____ 原文節錄

今年10月14日,農委會宣布由於水情吃緊,為了將水優先留給公共用水(即民生用水),要停止供水灌溉桃竹苗地區約1.9萬公頃的農地。這看似輕描淡寫的一紙公文決定,對於離農業現場比較遠的我們,大概難以想像是什麼狀況,那大約是桃竹苗地區二期稻作準備抽穗,再一個月就要收成的時間點,政府突然宣布停灌,這些農民投入成本辛苦耕作的稻子就注定無法收成,將成為田裡的綠肥了。

 

這是台灣史上首次在耕作期間宣布停灌,因此依法補償的金額也較為優渥,根據「農業用水調度使用協調作業要點」,除了要計入農家賺款之外,另加百分之五以反映物價之成長,如作物種植後發生調用導致廢耕,應另加計已投入之生產成本及代耕復耕費用,最後政府拍板定案,水稻每公頃補助14萬元,然而高額的補償仍不能平息農民的憤慨與不甘,一方面,每一次停灌補償總是會發生地主和實際耕作者爭搶領取補償費的問題,而實際耕作者擔心地主將田地收回,時常選擇退讓,停灌補償常是看得到吃不到,實際耕作者總是弱勢的一方。另一方面,農民並不想成為靠著領補償過活的人,他們還是希望能靠著自己的努力勞動賺取報酬,而非等待救濟,同時他們最想問的,還是為什麼每次乾旱缺水,總是農業的水要撥用給工業,總是農業要最先犧牲?

很多人如今都能朗朗上口的水利法第18條用水順序,依序是家用及公共給水、農業用水、水力用水、工業用水、水運及其他,並且主張農業用水的順序就是在工業用水之前,不應該總是為了工業發展而犧牲農業用水。只是再看水利法第19條:「水源之水量不敷公共給水,並無法另得水源時,主管機關得停止或撤銷第十八條第一項第一款以外之水權,或加使用上之限制。前項水權之停止、撤銷或限制,致使原用水人受有重大損害時,由主管機關按損害情形核定補償,責由公共給水機構負擔之。」換句話說,當水源不夠供應給公共給水,政府可以停止、撤銷或限制公共給水以外的其他水權,以優先供水給民生用水,如果因此造成這些用水人損害時,政府可以提供補償,這也是為什麼有「農業用水調度使用協調作業要點」訂定農業停灌的補償費用。

________
____ 資料區塊

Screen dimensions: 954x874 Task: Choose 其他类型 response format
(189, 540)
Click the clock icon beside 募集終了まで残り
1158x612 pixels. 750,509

________

請重新寫出關於桃竹苗停灌的原文節錄中自「今年10月14日,農委會宣布」起、至「法收成,將成為田裡的綠肥了。」止的文字，並將其中的「農委會」改稱為「農業部」。

* _輸出結果_:
今年10月14日,農業部宣布由於水情吃緊,為了將水優先留給公共用水(即民生用水),要停止供水灌溉桃竹苗地區約1.9萬公頃的農地。這看似輕描淡寫的一紙公文決定,對於離農業現場比較遠的我們,大概難以想像是什麼狀況,那大約是桃竹苗地區二期稻作準備抽穗,再一個月就要收成的時間點,政府突然宣布停灌,這些農民投入成本辛苦耕作的稻子就注定無法收成,將成為田裡的綠肥了。